At the American Chemical Society national meeting in San Francisco on Tuesday, physicist Andrea G. Markelz of the University at Buffalo, SUNY, reported that by using her group’s technique, anisotropic terahertz microscopy, she and her coworkers observed something unexpected.
Working with grad student Katherine A. Niessen and others, Markelz found that a protein can undergo large changes in these dance steps even though the overall protein vibrational energy hardly changes at all (Biophys. J. 2017, DOI: 10.1016/j.bpj.2016.12.049). That’s noteworthy, Markelz explained during a session sponsored by the Division of Physical Chemistry, because some researchers have long speculated that changes in the directions of these global vibrations can boost the efficiency of biological functions such as enzymatic activity. But little experimental evidence has been available to support that idea.
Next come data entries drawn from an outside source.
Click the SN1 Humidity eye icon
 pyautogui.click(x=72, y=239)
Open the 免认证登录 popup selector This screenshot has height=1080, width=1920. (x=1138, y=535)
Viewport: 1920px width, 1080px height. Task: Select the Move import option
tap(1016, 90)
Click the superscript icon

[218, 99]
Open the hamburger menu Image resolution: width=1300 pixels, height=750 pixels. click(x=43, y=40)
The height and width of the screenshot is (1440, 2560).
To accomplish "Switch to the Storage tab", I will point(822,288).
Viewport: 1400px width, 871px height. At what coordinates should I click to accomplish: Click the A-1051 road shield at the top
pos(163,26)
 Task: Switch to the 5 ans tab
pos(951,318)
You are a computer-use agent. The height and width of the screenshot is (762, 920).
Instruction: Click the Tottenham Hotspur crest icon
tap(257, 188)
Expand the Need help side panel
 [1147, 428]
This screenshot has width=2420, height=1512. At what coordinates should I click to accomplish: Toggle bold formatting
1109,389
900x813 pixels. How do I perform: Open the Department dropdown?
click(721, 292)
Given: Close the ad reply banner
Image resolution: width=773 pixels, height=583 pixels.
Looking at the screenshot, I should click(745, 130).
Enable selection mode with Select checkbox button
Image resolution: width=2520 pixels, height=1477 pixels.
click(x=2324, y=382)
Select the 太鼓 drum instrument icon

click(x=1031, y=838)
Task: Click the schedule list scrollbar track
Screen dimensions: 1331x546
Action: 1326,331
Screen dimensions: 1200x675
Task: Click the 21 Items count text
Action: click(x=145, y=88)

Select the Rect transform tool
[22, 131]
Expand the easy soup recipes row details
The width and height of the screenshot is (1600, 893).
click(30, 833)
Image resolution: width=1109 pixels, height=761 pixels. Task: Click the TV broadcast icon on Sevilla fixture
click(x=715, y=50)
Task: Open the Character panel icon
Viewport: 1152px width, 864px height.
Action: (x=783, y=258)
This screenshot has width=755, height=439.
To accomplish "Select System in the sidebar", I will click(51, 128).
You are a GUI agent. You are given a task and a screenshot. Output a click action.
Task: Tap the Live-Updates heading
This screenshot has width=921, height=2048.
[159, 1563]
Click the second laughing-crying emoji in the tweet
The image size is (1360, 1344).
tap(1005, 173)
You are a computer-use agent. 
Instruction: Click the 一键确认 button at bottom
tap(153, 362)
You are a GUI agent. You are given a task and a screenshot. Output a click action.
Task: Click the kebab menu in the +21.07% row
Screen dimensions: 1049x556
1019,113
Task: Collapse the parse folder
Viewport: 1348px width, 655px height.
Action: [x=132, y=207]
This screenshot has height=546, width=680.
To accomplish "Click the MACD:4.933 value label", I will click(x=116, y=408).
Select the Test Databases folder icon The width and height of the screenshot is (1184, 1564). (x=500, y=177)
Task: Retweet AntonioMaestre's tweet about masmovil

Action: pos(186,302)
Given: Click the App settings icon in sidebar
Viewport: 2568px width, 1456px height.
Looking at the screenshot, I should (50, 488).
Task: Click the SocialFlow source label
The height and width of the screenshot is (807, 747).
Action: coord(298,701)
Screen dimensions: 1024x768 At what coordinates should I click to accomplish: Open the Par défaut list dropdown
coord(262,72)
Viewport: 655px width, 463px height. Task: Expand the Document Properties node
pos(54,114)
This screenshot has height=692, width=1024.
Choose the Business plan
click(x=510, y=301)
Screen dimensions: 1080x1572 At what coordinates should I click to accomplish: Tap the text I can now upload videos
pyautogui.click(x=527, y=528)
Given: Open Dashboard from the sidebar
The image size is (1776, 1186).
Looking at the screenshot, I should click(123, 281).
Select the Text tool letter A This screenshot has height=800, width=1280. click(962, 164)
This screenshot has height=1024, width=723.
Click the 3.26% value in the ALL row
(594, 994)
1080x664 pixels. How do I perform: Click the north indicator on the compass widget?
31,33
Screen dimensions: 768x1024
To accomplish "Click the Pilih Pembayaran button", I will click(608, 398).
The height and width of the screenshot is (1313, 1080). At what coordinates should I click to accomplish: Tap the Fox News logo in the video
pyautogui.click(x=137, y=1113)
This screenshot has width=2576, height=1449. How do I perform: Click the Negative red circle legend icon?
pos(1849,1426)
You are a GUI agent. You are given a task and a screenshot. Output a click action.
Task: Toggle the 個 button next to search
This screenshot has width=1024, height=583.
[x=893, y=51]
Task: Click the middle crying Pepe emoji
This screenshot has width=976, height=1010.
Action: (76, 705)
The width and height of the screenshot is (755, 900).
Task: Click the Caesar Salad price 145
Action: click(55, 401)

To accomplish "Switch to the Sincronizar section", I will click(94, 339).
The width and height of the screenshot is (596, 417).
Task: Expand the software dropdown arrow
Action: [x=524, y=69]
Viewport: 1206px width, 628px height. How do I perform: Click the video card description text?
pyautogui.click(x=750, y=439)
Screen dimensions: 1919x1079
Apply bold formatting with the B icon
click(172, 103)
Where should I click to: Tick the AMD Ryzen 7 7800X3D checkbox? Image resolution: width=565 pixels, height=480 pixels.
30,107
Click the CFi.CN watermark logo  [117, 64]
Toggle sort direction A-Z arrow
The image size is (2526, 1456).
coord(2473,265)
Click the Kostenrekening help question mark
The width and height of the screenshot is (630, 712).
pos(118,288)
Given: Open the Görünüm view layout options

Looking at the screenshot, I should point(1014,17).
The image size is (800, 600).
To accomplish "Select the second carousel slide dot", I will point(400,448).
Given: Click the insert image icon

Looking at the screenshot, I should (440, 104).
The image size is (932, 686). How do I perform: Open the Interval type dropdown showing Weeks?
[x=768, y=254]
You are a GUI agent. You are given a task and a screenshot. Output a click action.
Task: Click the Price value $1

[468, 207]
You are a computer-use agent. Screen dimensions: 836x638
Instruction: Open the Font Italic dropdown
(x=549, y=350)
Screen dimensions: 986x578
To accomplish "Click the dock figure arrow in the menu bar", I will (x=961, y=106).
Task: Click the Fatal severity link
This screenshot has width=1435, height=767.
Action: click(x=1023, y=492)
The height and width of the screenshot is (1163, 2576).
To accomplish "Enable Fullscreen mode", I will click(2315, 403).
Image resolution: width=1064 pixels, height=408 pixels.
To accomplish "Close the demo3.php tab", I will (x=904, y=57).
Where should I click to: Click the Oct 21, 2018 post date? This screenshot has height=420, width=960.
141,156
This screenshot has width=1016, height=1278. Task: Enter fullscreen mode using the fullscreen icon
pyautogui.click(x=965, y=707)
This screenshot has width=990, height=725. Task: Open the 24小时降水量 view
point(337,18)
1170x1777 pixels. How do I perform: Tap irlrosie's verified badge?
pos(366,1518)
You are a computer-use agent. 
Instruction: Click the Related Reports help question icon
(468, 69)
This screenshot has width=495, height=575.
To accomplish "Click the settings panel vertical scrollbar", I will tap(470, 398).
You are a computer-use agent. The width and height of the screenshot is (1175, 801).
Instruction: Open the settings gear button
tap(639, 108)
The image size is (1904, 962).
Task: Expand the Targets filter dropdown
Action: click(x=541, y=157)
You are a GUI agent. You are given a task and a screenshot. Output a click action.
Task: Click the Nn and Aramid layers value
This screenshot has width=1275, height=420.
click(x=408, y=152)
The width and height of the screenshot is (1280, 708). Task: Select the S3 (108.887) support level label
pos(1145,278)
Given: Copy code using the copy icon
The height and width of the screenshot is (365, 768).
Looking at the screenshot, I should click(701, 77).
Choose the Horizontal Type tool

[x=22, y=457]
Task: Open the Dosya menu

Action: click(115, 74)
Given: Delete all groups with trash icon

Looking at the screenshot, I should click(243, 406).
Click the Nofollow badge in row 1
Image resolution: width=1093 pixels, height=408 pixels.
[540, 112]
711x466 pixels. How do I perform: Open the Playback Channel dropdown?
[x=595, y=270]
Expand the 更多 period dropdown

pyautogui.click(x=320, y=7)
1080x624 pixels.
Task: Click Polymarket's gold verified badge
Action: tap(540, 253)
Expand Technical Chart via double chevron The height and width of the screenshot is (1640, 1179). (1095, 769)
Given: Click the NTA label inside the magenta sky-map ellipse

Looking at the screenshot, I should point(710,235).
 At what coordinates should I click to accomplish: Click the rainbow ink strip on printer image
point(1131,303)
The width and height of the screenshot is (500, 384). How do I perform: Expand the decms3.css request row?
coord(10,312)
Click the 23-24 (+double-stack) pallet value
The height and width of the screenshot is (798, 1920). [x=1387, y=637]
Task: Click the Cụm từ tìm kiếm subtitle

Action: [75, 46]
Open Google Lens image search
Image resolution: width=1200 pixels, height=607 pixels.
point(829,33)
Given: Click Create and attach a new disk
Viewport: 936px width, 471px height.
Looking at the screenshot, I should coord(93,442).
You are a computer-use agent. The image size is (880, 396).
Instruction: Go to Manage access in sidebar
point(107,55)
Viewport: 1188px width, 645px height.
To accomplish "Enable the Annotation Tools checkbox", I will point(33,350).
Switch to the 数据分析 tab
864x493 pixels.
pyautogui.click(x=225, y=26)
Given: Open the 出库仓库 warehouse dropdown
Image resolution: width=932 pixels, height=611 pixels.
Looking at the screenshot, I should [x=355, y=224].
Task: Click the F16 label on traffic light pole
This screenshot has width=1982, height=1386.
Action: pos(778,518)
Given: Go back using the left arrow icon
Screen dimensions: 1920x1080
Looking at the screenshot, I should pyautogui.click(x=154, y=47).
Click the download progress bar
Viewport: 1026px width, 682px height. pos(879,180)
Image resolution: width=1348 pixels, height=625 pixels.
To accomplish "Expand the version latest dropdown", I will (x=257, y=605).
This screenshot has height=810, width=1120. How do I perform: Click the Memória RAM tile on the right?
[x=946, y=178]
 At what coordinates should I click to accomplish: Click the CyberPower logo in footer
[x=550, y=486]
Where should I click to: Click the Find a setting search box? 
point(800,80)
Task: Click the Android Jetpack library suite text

The Buffalo group now knows why. Researchers had assumed that biologically relevant changes in vibrations would be accompanied by obvious changes in a protein’s vibrational energy states. Because researchers—until now–have been able to only measure energy state distributions, and studies had shown that those didn’t really change, the scientists concluded that the dance steps didn’t change either.
The Buffalo researchers carried out several analyses and found out that those assumptions don’t hold true. First, they used the terahertz microscopy method to study the vibrations of chicken egg-white lysozyme, a natural antibiotic. They compared the free form of the enzyme to the enzyme bound to tri-N-acetyl-D-glucosamine, a compound that inhibits enzyme action. The dance steps of the two forms differed dramatically. Yet inelastic neutron-scattering measurements showed almost no difference in energy.
The team also compared regular lysozyme to a structurally altered form known as a double-deletion mutant. The mutations are located far from the enzyme’s catalytic site and would be expected to have no effect on enzyme action. Yet the mutant mediates catalytic reactions nearly 1.5 times as efficiently as the regular enzyme. The team’s analyses show that the vibrational energy distributions of the two forms are identical. The directions of the vibrations, however, differ markedly, indicating that the mutant’s distinct motions give it a catalytic advantage.
“This is absolutely superb work,” said Steven D. Schwartz, a specialist in theoretical and computational biochemistry at the University of Arizona. Schwartz explained that there is an important ongoing debate regarding the role global vibrations play in the catalytic functions of enzymes. Settling that debate requires direct measurement of these motions while enzymes are carrying out reactions. “That is precisely the promise of this of this work,” he said.